Would you believe that I still have grading to do? Back to the grind... But I hope you had a blessed (and suitibly wet) St. Paddy's Day, wherever you may be!

Saturday, March 03, 2007

Eye of the Storm

I woke up this morning with a deep feeling of gratitude. I slept for twelve hours last night, roughly from 8:30 pm to 8:30 am. I was exhausted. Last week kicked my ass and next week will kick my ass. But this is my little moment at the eye of the storm. I woke up, and although the kitchen is a wreck, I managed to throw together a bowl of cereal and some espresso. Craig is off to a meeting and I have time and space for quiet reflection before I force myself up off the couch and go take a shower. The house is quiet. The older I get, the more I love silence.

I never thought I would cherish simplicity, but I begin to. A few years back, my brother and his then-fiancée came to visit Craig and me. I took them to the Seattle Art Museum so that my sister-in-law could have a smattering of culture to brighten her trip. In one of the rooms of the museum there was a whole Japanese tea house. I do not know how it is that the Japanese learned so much about aesthetics, but I was deeply moved by the teahouse. It was constructed in such a way so that looking at it produced calmness and serenity. The photographs of tea houses I find on the web really don’t have the same effect. The aesthetics of a photograph are rarely the same as the aesthetics of viewing something live, especially when the object is three-dimensional. But I would like to return to that teahouse and discover its secret. The artist clearly possesses techniques that I don’t understand. Those are the techniques I require in my life.
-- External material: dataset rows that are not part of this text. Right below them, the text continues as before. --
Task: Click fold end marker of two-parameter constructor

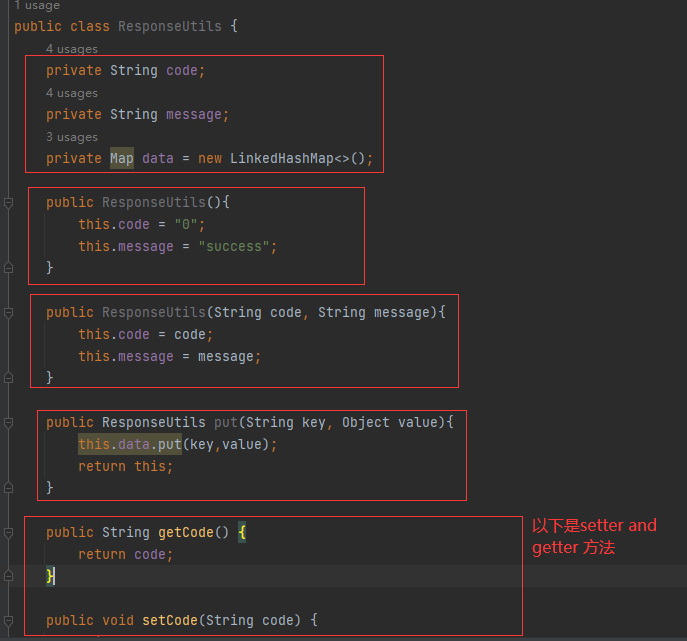Action: [x=8, y=378]
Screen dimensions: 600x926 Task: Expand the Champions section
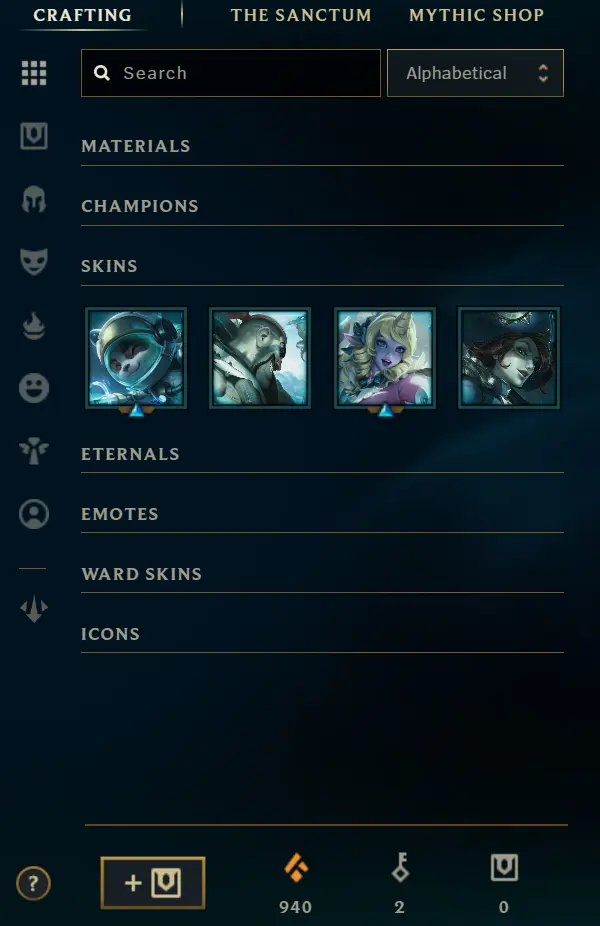(x=322, y=206)
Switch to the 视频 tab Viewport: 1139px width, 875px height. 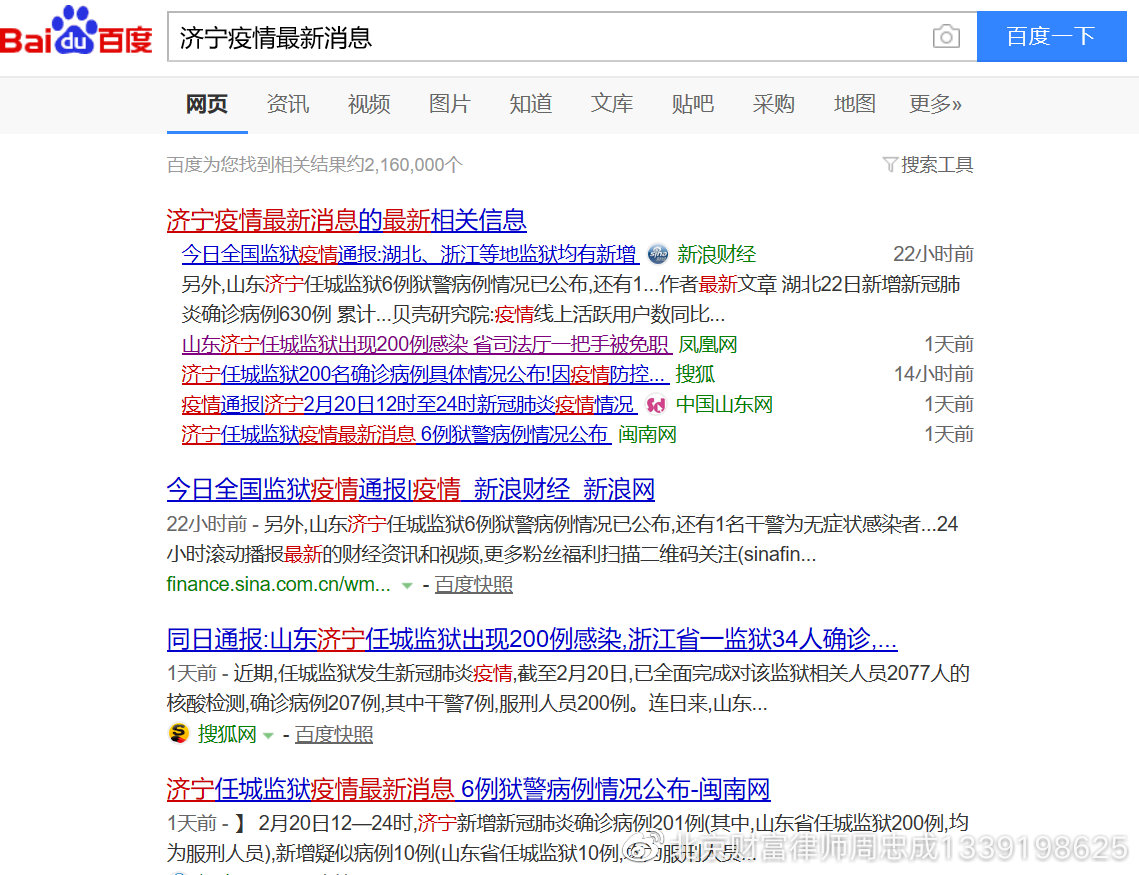(369, 104)
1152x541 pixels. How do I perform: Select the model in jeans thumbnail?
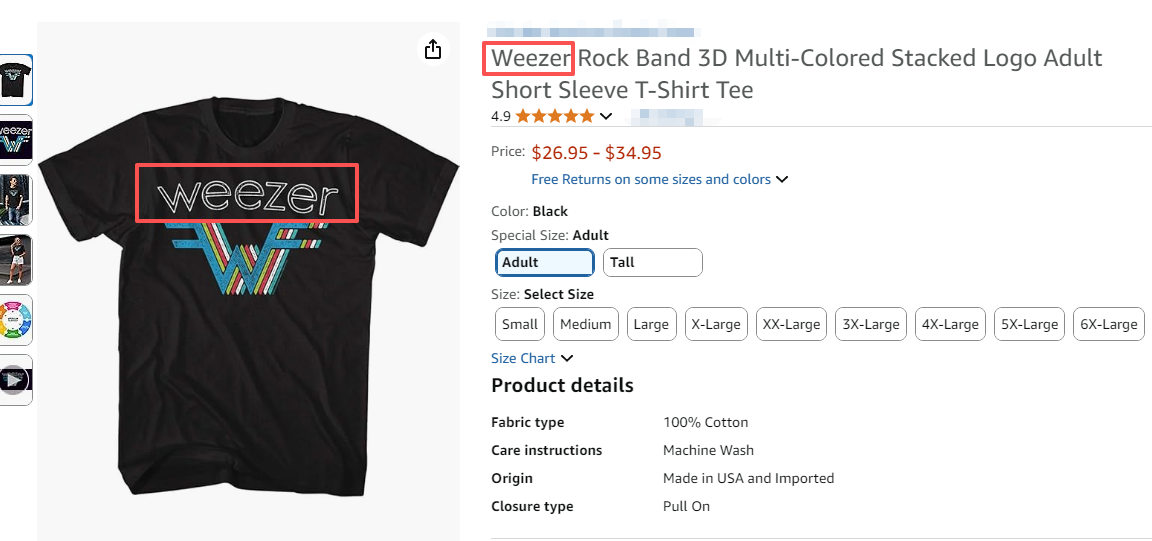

The aesthetics of my life used to be the aesthetics of momentum. As the narrative was about constant, directed, creative change, the present didn’t really count for much. The pleasure of an aesthetic of momentum is watching the present dissolve like wax thrown into boiling fat. My life moves much more slowly now and the present counts for so much more. Indeed, from an aesthetic viewpoint, the present is everything now. There is still change in my life, but the change is slow and incremental. From an emotional perspective, the future seems so far away now. When I could move quickly, I could see the change before my eyes. Now, I can really only discover change, and only when I look backward and think about the past is a precise way. Life changes in small increments. I no longer exist at an emotional frontier where the present dissolves into the future. The present seems to drag on for all eternity, much as it did when I was a child. I see the changes only by use of historical technique. This, then, is the aesthetic of plodding. As a child, I viewed this as a jail sentence, something to be escaped through ingenuity. Apparently, that was the wrong answer. Kobayashi Maru. I clearly missed the point of the exercise.

My therapist Micheal used to tell me that I most focus on being the tortoise, not the hare. He and I derived such different morals from that fable. Micheal derived “slow by steady wins the race.” My response was, “The rabbit lost because he was lazy. Fuck slow but steady. Just keep working.” Well, whatever the correct interpretation of the hare’s behavior, like it or not, I am now the tortoise, not the hare. I must live in the present in a world where the transformative effects of my labor are not readily apparent. I need the aesthetics of the Japanese tea ceremony. Perhaps one of the reasons I have never been able to “capture the moment” in writing is because I have never lived in the moment. I think it is time that I learn how.